Although now expressly entrenched in the fundamental law i.e. the Constitution, the right to freedom of expression like the other fundamental rights are not absolute and are therefore subject from time to time to a host of exceptions and qualifications mostly from the government in the interest of defence, public safety, public order, public health or for the purpose of protecting the rights of other persons. See: section 45(1) of the 1999 Constitution, Cap C1 of the LFN, 2004. It has been argued that the right to freedom of expression is one granted to all citizens and not restricted to be enjoyed only by journalists, as such.

Legal Constraints on Press Freedom

We have examined earlier the legal constraints on press freedom stemming from the restrictions and derogations on the fundamental right to freedom of expression contained in the Constitution itself, as well as the other legislations already mentioned and from the activities of the regulatory bodies. Other existing legal constraints to press freedom can be found in the Nigeria Press Council Act Cap N128 LFN, 2004. This decree established a council most of which members are appointed by the government with a mandate to supervise the conduct, work, administration, registration and deregistration of journalists.

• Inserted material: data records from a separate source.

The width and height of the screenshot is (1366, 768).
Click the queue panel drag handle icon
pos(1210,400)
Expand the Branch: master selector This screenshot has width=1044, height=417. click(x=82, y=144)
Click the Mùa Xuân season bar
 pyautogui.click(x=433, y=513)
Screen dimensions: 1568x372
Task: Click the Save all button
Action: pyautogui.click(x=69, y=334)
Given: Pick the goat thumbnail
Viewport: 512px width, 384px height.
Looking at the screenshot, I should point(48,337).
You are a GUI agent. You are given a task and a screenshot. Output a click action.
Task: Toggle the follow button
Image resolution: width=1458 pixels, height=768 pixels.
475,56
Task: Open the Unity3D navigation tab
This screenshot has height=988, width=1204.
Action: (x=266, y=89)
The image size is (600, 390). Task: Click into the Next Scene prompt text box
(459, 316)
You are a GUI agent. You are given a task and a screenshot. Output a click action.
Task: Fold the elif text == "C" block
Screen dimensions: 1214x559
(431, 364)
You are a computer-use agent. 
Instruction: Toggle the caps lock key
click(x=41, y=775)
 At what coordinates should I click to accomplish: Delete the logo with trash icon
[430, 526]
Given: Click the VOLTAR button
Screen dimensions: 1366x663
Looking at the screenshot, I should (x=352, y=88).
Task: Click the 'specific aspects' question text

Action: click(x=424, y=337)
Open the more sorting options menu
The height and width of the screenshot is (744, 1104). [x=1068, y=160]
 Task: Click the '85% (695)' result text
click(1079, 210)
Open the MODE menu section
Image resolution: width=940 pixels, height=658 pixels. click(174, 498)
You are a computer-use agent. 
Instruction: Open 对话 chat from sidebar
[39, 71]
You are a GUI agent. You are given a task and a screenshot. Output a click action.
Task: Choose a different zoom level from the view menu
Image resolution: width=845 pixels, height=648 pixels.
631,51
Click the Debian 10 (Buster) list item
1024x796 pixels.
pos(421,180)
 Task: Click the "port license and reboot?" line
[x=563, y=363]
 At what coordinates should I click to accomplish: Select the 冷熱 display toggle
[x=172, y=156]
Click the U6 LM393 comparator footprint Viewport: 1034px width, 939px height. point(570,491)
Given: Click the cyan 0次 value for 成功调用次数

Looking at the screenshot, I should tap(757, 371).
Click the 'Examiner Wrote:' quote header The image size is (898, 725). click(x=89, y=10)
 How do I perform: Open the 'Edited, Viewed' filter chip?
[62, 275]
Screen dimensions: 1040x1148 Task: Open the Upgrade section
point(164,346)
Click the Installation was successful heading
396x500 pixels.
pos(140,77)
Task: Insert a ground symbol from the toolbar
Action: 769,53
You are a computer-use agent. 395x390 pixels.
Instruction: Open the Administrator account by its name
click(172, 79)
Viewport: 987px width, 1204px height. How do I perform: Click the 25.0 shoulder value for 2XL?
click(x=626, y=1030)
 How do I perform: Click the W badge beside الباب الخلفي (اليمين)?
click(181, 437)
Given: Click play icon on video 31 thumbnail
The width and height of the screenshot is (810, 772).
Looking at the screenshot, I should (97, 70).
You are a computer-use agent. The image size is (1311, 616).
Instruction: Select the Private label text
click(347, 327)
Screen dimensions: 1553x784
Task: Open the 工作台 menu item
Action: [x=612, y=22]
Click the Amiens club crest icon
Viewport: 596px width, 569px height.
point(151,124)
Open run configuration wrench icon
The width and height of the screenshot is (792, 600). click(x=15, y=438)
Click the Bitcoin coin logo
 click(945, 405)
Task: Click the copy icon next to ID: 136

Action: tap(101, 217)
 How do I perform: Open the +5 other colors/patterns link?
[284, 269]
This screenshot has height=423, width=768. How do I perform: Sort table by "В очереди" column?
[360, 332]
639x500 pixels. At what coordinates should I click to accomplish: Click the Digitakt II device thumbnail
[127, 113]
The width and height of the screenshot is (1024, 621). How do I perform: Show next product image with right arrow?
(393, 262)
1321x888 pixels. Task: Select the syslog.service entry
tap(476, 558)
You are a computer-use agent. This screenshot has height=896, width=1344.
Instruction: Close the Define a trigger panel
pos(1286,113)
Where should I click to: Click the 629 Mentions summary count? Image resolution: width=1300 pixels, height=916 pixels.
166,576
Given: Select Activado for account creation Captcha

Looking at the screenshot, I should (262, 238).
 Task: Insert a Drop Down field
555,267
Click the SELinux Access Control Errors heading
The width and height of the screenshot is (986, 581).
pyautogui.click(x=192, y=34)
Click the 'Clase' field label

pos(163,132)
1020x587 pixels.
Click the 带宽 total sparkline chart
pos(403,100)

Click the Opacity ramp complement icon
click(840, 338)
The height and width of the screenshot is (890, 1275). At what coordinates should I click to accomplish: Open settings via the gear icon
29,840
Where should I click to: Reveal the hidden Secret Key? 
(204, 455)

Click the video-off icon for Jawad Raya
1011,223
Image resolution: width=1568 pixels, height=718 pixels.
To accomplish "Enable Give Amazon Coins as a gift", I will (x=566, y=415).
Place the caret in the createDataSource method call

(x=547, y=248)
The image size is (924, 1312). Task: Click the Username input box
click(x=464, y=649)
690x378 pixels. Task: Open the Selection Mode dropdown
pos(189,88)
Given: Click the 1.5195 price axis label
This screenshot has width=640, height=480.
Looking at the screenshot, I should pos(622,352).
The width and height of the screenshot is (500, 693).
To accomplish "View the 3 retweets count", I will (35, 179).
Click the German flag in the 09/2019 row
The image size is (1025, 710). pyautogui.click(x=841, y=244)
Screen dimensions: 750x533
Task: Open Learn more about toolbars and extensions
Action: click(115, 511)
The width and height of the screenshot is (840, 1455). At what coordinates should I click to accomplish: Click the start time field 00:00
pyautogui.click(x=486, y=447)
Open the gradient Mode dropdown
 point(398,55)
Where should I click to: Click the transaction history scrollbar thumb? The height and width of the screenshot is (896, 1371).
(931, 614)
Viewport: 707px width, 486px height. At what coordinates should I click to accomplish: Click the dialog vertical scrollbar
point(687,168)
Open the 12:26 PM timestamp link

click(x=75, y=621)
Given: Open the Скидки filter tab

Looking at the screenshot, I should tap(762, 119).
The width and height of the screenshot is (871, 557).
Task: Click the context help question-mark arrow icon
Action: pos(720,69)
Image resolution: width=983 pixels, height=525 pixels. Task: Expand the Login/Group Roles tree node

However, with democracy taking deeper root in Nigeria, especially since the commencement of the current experiment in democracy in 1999, there has been a noticeable improvement in the area of respect for the rights of journalists and the right to freedom of expression and the press. There is now less incidence of arbitrary arrests and detentions (in some cases killings) of journalists which characterised the hey-days of military dictatorship in Nigeria.

In addition, the judiciary is becoming more emboldened in its condemnation and punishment of infractions of the right to freedom of expression and the press through their judicial pronouncements. See: Punch Nigeria Ltd v. A.G. Federation and Jimoh v. A.G. Federation.